Project description:Understanding spatial physical habitat selection driven by competition and/or predator-prey interactions of mobile marine species is a fundamental goal of spatial ecology. However, spatial counts or density data for highly mobile animals often (1) include excess zeros, (2) have spatial correlation, and (3) have highly nonlinear relationships with physical habitat variables, which results in the need for complex joint spatial models.

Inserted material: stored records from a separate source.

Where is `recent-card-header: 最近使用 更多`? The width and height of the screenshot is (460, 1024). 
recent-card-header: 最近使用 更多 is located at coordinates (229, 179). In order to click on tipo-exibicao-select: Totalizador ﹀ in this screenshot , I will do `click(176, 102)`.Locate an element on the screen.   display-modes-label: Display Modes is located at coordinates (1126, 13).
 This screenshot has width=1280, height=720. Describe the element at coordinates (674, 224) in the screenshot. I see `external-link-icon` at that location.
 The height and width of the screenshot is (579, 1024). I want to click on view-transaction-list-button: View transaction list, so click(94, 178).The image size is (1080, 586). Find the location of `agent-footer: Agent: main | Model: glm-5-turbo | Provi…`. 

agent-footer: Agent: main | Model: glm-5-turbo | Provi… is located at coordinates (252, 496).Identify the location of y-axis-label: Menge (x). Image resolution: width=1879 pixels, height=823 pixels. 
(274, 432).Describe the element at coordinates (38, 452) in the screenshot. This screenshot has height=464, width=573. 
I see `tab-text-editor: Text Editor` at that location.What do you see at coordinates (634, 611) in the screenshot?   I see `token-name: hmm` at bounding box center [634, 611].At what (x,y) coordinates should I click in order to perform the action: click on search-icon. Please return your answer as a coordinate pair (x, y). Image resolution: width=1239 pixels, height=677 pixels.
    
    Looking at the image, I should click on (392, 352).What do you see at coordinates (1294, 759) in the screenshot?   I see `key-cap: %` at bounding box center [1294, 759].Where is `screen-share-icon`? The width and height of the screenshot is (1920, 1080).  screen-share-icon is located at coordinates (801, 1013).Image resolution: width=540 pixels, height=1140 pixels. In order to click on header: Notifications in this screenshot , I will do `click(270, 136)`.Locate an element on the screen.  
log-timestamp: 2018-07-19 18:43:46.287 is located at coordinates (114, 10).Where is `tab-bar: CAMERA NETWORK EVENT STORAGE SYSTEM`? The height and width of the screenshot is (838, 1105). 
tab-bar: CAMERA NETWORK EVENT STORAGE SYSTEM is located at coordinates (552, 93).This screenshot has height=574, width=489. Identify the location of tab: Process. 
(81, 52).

In this paper, we test the use of Bayesian hierarchical hurdle and zero-inflated joint models with integrated nested Laplace approximation (INLA), to fit complex joint models to spatial patterns of eight mobile marine species (grey seal, harbor seal, harbor porpoise, common guillemot, black-legged kittiwake, northern gannet, herring, and sandeels). For each joint model, we specified nonlinear smoothed effect of physical habitat covariates and selected either competing species or predator-prey interactions. Out of a range of six ecologically important physical and biologic variables that are predicted to change with climate change and large-scale energy extraction, we identified the most important habitat variables for each species and present the relationships between these bio/physical variables and species distributions. In particular, we found that net primary production played a significant role in determining habitat preferences of all the selected mobile marine species. We have shown that the INLA method is well-suited for modeling spatially correlated data with excessive zeros and is an efficient approach to fit complex joint spatial models with nonlinear effects of covariates. Our approach has demonstrated its ability to define joint habitat selection for both competing and prey-predator species that can be relevant to numerous issues in the management and conservation of mobile marine species.